El nuevo Papa es agustino. El inspirador de esa orden, Agustín de Hipona, ha sido uno de los grandes aventureros del alma humana, de esos que han dedicado su vida a viajar hacia el interior. Como Heráclito de Éfeso, el griego, que dijo: “me he investigado a mí mismo”.
Agustín, que en sus “Confesiones” se desnuda, se interroga, se indaga en sus sombras y luces, afirmaba: “No salgas afuera, sino entra en ti mismo: en el hombre interior mora la verdad”. Reclamaba en otro fragmento que los seres humanos admiran el mundo exterior, pero “se olvidan de sí mismos”. En tiempos en que nuestra civilización ha puesto todas sus fichas en una inteligencia artificial que está “afuera” de nosotros mismos, tal vez una de las posibles misiones de la Iglesia en un mundo hipertecnificado sea relevar la importancia de indagar en la propia alma, no dejar de asombrarse ante ella, ante su inmensidad. Heráclito de nuevo: “No he encontrado los límites del alma, cualquiera sea su dirección, tan profunda es su medida”. De ese asombro nacieron la filosofía y su hija, la ciencia. Su nieta, la técnica, parece haber olvidado de dónde viene, ingrata es con su propio origen, muy pagada de sí misma, a veces hasta un poco soberbia.

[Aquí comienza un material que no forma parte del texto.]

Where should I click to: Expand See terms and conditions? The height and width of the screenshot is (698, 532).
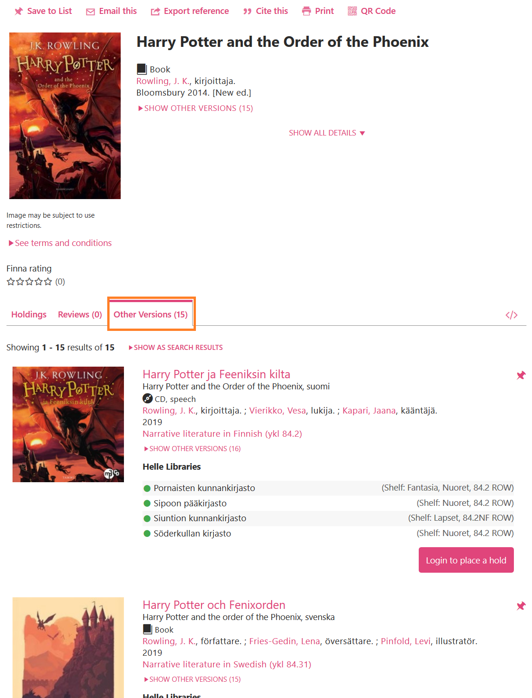click(60, 243)
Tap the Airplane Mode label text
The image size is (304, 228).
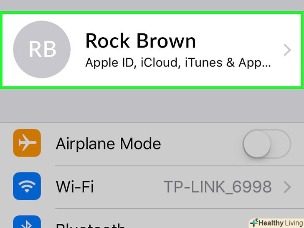tap(108, 144)
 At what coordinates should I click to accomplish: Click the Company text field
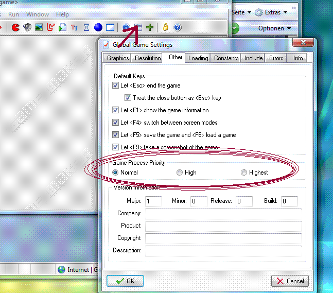coord(223,214)
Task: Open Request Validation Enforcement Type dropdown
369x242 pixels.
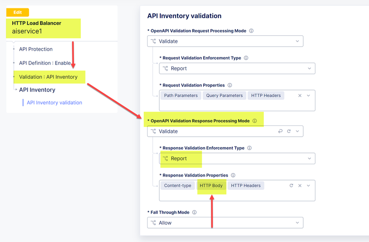Action: coord(237,68)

Agustín, como Heráclito y como todos los que se han asomado a ese interior del hombre, se sorprende, se emociona y a esa interioridad la llama “memoria”: “Grande es este poder de la memoria, demasiado grande, Dios mío, un depósito interior amplio e infinito. ¿Quién ha llegado a su fondo?”. Así como se abren laboratorios de inteligencia artificial por todas partes, en las universidades, empresas y países, debiera, también, invertirse en humanidades, en arte, pensamiento, en “depósitos de interioridad”. Un mundo sin personas que exploren ese “depósito interior amplio e infinito” del que habla Agustín, será un mundo indigente. Ya lo está siendo de alguna manera, allí donde los dispositivos digitales van haciendo desaparecer los tiempos de contemplación, de silencio e introspección. Huimos desesperadamente del aburrimiento, y también de la angustia, no sabiendo que de ambas pueden surgir “nuevos comienzos”. Estamos muy “entretenidos”, pero tan lejos de nosotros mismos, que corremos el riesgo de extraviarnos. De desconocer nuestro propio “daimon” (ese que Sócrates invocaba) y nuestra propia “ánima” (esa que Jung buscaba como parte fundamental de la individuación). La Iglesia se ha preocupado de la “indigencia” social, y ahí está Rerum novarum, la encíclica de ese otro Papa León (pero XIII) que echó a andar la doctrina social de la Iglesia. Pero no hay que olvidar la otra indigencia que nos acecha: la indigencia espiritual. Es la pérdida de sentido, el hastío que corroe por dentro a Occidente y cuyo vacío se tapa con todo tipo de drogas (desde el fentanilo hasta las drogas digitales). Un filósofo nuestro, Jorge Millas, en su ensayo “El desafío espiritual de la sociedad de masas”, advertía del peligro de los peligros, el que la sociedad masificada “tienda a convertir en banal precisamente aquello que requiere la máxima conciencia y vigilia: el hombre mismo”. Millas hablaba de la importancia de “hombres que viven vigilantes de sí mismos, sabios de su propia esencia”. Vigilia y asombro. Es Agustín clamando: “¿Qué soy, pues, Dios mío, qué naturaleza soy?”. Clamor que retoma el poeta Eduardo Anguita cuando afirma: “¿Qué pregunta soy, pájaro del bosque?”.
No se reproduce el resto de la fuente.